# EXERCISE DESCRIPTION
Copy out every line in the entries below that includes "beside".

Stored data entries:
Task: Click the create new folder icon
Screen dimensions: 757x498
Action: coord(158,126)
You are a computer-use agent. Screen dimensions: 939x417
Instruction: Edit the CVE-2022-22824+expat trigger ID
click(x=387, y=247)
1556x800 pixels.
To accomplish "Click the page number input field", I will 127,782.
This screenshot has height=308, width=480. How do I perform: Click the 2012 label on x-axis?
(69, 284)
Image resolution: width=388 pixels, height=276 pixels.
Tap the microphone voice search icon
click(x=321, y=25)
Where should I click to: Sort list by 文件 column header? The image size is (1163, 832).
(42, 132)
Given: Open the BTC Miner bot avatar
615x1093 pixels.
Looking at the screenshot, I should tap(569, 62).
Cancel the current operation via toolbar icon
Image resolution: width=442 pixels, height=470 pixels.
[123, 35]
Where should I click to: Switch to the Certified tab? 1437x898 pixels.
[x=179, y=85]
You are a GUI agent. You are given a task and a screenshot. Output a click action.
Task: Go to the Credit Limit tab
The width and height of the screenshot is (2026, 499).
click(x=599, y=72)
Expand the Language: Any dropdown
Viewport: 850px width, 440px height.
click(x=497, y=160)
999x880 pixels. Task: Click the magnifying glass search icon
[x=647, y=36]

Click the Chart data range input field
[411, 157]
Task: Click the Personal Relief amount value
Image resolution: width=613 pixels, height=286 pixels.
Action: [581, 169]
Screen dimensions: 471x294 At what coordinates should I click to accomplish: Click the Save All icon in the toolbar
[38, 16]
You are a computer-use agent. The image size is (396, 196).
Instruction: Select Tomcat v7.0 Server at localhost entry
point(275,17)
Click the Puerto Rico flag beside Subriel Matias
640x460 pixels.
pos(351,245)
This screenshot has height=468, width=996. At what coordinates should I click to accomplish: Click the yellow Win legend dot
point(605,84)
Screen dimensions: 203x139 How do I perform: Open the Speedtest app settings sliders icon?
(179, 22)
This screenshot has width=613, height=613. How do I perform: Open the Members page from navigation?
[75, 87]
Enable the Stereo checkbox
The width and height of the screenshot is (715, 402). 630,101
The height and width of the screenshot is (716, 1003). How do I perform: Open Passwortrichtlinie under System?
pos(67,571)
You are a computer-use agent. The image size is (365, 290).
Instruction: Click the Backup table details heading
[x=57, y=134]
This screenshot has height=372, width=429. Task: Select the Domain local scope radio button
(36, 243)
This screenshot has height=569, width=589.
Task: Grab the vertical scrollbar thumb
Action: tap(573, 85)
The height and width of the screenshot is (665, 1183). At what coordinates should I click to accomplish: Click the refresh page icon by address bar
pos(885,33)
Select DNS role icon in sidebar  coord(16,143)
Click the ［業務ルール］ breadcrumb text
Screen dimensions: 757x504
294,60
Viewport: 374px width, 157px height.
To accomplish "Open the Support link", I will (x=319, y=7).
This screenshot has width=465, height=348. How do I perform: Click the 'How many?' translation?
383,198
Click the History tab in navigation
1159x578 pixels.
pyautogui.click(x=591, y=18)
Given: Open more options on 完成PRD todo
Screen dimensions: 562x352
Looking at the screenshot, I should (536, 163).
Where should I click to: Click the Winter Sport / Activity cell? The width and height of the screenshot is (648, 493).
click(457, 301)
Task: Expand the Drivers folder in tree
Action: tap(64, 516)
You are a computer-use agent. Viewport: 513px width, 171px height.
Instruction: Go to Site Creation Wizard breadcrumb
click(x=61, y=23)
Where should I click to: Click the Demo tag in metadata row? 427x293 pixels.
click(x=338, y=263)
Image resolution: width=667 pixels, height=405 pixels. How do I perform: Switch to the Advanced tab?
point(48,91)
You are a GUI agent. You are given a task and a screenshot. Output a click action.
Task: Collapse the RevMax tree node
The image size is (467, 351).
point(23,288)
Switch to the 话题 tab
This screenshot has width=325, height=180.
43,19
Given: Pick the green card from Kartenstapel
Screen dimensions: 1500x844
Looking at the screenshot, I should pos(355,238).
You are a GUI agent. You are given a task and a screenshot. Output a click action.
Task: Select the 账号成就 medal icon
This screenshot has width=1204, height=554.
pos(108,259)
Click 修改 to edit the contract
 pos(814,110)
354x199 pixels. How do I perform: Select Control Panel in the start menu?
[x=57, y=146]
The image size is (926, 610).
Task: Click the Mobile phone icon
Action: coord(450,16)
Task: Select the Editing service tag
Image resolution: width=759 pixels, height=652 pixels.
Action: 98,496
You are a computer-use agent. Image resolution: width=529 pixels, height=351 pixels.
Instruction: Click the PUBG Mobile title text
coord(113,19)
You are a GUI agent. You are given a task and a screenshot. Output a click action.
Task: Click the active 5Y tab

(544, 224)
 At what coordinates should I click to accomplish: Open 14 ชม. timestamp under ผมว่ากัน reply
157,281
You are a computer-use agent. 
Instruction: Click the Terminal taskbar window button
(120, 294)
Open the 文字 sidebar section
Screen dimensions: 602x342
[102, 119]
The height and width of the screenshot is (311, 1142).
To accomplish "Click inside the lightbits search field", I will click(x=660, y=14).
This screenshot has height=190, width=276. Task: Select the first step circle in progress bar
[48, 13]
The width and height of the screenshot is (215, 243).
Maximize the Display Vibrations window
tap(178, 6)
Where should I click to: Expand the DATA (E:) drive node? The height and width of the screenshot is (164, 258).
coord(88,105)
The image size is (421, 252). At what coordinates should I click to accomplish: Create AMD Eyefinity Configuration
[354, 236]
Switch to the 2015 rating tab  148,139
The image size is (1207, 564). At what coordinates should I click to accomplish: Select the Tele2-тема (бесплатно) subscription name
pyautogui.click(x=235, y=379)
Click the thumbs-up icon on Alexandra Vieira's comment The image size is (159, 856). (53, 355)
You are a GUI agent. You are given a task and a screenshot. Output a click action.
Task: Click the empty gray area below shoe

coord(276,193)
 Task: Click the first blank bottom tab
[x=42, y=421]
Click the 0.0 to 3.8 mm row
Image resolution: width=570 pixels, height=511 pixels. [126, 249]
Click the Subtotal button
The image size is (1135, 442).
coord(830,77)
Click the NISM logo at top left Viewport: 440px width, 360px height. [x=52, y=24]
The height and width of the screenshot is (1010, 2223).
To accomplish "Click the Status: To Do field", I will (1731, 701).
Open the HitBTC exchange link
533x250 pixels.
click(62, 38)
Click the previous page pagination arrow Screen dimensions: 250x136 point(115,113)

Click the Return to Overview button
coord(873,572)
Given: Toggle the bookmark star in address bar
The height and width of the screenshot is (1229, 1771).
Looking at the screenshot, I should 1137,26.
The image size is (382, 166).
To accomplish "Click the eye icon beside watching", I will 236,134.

# RESULT OF THIS EXERCISE
Click the Puerto Rico flag beside Subriel Matias
To accomplish "Click the eye icon beside watching", I will 236,134.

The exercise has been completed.